13. SCIENTISTS SAY REAGAN MISPOKE: SOVIETS DIDN'T
CHEAT ON
NUKE TESTS
President Reagan got front page coverage when he charged the Soviets
with cheating on nuclear weapons testing agreements. He also suggested
this cheating could justify our renunciation of most existing nuclear
weapons related treaties. It seems the military would like to test the
MX missile which has a payload which exceeds the 150 kilotons (KT) allowed
by the 1974 Threshold Test Ban.
The press didn't give comparable coverage, however, to highly respected
U.S. scientists who did not support the President's charges.
Peter Moulthrop, a leading physicist at the U.S. Department of Energy's
Lawrence Livermore National Lab's treaty verification program, co-authored
a classified document which analyzed Soviet nuclear tests from 1976
to 1981. While unable to discuss classified data, Moulthrop stated "We
see no evidence the Soviets cheated."
Dr. Lynn Sykes, a Columbia University seismologist and member of the
U.S. team that negotiated the 1974 agreement, said "None of the
Soviet tests appears to go above the threshold."
Jack F. Evernden, a leading geophysicist at the U.S. Geological Survey's
Center for Earthquake Research, said "We have not found a single
instance in which the size of a Soviet test exceeded the threshold."

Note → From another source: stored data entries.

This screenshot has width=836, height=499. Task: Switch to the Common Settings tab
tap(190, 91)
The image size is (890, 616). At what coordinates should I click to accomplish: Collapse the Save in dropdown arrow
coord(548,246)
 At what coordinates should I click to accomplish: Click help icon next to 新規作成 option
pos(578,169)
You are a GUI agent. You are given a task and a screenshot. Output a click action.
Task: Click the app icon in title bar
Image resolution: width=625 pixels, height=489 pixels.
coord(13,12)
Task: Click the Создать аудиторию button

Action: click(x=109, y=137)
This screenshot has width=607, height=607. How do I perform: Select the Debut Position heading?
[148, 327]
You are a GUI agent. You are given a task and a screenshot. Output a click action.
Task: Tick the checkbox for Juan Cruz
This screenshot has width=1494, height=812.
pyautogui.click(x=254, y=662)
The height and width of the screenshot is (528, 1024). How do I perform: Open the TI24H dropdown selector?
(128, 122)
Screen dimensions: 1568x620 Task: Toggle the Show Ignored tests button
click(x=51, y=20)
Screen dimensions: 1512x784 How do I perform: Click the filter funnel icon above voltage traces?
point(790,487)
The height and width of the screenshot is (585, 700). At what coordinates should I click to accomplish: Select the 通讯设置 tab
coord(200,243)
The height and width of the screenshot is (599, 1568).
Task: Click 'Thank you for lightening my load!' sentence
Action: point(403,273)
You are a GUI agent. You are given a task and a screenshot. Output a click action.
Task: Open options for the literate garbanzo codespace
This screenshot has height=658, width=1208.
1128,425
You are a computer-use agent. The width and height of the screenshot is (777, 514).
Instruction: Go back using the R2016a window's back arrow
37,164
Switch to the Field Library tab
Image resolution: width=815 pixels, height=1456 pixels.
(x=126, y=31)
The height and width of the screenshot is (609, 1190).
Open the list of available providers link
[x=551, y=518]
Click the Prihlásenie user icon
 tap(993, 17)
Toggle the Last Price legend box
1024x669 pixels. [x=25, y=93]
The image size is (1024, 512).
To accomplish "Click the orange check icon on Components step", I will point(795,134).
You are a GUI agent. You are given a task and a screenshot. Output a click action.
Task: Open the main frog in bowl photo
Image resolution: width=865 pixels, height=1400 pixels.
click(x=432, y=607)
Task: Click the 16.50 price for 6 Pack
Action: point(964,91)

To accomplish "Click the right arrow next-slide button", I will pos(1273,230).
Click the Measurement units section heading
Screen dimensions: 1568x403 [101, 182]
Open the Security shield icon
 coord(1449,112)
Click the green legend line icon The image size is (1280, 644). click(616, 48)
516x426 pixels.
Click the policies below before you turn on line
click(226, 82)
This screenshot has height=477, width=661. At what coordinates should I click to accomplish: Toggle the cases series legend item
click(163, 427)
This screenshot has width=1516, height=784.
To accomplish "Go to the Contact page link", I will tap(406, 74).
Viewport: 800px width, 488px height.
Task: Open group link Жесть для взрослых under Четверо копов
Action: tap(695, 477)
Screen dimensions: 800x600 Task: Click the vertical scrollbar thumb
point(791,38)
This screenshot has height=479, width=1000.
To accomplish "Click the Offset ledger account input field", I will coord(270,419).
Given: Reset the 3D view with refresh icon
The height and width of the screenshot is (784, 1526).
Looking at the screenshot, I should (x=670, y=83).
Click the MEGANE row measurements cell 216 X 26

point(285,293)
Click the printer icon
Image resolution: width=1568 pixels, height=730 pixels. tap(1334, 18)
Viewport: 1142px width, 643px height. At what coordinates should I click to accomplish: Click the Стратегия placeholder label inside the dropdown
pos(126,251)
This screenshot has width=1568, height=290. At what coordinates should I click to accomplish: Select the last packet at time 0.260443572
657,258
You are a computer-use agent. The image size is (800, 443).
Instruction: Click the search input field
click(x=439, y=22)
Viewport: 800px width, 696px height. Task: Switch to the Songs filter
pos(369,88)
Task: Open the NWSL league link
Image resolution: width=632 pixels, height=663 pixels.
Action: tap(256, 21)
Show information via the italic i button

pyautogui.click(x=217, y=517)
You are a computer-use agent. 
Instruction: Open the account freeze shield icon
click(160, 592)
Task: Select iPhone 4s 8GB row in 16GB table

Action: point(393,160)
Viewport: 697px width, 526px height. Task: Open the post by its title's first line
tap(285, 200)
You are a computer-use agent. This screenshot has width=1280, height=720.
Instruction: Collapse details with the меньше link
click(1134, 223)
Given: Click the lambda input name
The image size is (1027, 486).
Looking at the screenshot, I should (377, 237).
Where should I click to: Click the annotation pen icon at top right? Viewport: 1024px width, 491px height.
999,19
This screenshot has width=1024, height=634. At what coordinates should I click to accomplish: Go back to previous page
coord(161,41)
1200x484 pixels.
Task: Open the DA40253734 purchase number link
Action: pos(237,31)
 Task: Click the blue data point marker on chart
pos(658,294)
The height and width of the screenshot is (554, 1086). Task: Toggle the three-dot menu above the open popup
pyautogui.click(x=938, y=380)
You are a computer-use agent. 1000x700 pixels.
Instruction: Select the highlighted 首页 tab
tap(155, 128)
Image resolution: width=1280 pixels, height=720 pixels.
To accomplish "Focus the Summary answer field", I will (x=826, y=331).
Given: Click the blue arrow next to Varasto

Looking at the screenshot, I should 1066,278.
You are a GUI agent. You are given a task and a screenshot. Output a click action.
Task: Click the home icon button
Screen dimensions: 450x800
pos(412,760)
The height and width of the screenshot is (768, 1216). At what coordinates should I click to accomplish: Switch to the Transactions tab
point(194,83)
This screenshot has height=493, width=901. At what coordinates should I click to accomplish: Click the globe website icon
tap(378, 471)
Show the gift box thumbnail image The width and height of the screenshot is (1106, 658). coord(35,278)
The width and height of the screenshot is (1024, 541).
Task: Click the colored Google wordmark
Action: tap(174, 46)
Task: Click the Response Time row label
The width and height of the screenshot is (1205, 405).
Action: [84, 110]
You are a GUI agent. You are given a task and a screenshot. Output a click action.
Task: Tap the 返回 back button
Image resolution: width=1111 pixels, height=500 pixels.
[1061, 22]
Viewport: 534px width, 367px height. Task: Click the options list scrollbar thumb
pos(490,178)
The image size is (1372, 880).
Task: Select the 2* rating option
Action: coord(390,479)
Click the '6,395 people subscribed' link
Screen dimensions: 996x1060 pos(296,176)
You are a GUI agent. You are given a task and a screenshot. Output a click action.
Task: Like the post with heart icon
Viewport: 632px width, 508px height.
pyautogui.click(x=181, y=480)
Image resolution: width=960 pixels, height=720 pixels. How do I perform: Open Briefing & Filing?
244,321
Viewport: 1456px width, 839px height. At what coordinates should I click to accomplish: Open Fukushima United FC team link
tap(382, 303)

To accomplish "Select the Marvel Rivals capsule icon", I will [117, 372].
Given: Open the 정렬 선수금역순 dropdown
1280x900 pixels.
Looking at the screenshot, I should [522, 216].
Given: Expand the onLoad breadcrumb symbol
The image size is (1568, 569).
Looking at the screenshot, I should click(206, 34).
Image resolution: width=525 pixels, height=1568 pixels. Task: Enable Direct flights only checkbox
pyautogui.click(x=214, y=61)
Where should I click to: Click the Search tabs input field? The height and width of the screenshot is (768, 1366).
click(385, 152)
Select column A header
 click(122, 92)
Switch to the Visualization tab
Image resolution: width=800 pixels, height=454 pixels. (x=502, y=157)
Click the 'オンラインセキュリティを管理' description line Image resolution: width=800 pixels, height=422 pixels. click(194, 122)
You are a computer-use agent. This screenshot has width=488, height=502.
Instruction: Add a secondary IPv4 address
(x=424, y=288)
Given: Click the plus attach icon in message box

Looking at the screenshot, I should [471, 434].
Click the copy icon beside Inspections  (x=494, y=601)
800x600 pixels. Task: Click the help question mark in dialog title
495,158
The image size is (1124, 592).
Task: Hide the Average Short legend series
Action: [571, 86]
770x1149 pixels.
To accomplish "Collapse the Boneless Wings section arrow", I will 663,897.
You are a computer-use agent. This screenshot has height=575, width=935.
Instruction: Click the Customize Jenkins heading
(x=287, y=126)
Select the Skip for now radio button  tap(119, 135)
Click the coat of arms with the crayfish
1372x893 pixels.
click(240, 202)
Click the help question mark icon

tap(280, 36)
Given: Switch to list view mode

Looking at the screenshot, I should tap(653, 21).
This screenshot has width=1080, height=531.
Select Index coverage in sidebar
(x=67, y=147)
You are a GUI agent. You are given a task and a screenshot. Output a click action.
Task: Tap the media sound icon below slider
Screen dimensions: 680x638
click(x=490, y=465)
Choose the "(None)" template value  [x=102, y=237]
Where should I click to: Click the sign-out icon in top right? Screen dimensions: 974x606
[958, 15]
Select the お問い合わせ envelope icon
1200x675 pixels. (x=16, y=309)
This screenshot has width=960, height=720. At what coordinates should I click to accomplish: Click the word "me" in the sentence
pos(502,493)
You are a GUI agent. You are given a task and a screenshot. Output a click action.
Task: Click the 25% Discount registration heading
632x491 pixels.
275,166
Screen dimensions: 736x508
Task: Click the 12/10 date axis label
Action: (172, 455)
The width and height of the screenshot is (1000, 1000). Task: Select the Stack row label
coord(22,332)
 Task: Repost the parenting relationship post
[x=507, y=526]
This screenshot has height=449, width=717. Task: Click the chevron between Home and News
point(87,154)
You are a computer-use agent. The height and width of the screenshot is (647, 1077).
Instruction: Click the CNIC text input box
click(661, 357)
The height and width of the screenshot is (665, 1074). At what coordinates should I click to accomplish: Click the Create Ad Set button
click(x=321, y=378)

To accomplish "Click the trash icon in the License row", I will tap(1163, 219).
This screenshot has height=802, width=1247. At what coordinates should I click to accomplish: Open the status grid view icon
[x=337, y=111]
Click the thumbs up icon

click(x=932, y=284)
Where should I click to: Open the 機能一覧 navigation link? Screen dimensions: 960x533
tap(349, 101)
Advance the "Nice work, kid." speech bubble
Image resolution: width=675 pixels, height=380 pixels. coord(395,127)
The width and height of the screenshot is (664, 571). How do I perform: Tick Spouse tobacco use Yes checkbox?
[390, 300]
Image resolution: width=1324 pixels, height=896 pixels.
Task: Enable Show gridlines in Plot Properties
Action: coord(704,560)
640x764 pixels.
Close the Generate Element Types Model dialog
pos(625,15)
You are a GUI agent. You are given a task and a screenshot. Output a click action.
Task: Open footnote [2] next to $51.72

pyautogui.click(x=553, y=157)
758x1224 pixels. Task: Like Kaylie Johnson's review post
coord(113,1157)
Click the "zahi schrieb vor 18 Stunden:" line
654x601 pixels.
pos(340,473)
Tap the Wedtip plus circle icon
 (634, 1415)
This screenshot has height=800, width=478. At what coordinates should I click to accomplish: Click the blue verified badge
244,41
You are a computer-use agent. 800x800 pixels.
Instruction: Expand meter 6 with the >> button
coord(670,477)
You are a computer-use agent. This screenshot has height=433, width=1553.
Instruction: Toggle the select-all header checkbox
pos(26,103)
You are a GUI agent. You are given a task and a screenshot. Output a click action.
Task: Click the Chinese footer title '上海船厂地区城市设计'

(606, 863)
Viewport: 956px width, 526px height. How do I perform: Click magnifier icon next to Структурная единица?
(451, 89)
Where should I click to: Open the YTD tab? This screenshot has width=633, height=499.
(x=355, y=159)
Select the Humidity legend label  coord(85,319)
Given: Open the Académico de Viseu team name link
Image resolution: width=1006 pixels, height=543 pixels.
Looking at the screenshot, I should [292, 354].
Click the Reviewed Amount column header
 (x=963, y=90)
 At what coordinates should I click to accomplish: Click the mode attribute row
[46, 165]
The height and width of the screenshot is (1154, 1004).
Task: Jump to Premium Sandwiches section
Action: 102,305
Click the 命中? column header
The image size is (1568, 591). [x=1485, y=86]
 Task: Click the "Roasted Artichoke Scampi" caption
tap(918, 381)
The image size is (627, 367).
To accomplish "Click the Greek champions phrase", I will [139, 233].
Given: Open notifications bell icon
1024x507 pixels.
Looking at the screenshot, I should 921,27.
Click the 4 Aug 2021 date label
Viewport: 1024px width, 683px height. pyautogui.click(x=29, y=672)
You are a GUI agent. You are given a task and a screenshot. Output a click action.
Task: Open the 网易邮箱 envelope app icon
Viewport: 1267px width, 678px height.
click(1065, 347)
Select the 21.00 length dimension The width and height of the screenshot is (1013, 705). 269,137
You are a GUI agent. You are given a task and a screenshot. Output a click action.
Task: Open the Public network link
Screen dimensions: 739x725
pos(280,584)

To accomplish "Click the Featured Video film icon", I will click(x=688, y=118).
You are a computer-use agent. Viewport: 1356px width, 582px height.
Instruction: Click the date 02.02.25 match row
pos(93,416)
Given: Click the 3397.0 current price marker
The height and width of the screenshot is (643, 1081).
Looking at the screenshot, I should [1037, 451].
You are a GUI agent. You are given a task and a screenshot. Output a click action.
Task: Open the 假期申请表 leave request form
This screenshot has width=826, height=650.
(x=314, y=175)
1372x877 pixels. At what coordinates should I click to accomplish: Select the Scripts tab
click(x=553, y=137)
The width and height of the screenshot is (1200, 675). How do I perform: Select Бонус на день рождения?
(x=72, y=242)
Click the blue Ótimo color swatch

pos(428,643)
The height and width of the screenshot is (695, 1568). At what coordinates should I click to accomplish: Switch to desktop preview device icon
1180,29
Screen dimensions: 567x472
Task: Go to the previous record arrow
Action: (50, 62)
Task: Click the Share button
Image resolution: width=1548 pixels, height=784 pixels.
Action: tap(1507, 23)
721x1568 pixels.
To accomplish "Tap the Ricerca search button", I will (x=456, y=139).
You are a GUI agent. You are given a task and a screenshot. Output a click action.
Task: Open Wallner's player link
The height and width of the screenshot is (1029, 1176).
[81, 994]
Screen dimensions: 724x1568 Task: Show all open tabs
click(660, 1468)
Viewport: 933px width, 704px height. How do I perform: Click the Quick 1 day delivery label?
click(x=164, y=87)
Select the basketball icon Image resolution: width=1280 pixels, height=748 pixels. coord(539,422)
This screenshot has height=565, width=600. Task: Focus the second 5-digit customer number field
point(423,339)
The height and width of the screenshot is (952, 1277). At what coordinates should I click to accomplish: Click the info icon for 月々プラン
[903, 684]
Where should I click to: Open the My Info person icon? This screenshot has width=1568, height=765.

The Swedish National Defense Research Institute in Stockholm and the
British Ministry of Defense both said they have no evidence that the
Soviets have exceeded the limit.
Senator James McClure, who supports Reagan's position, is the leading
accuser of Soviet cheating in the Senate. He based his arguments on
the work of Harold Agnew, a former director of the Los Alamos nuclear
weapons laboratory, who once stated that Soviet tests "appear to
go as high as 400 KT." Agnew subsequently admitted that his figures
were based on detection criteria which were later totally discredited.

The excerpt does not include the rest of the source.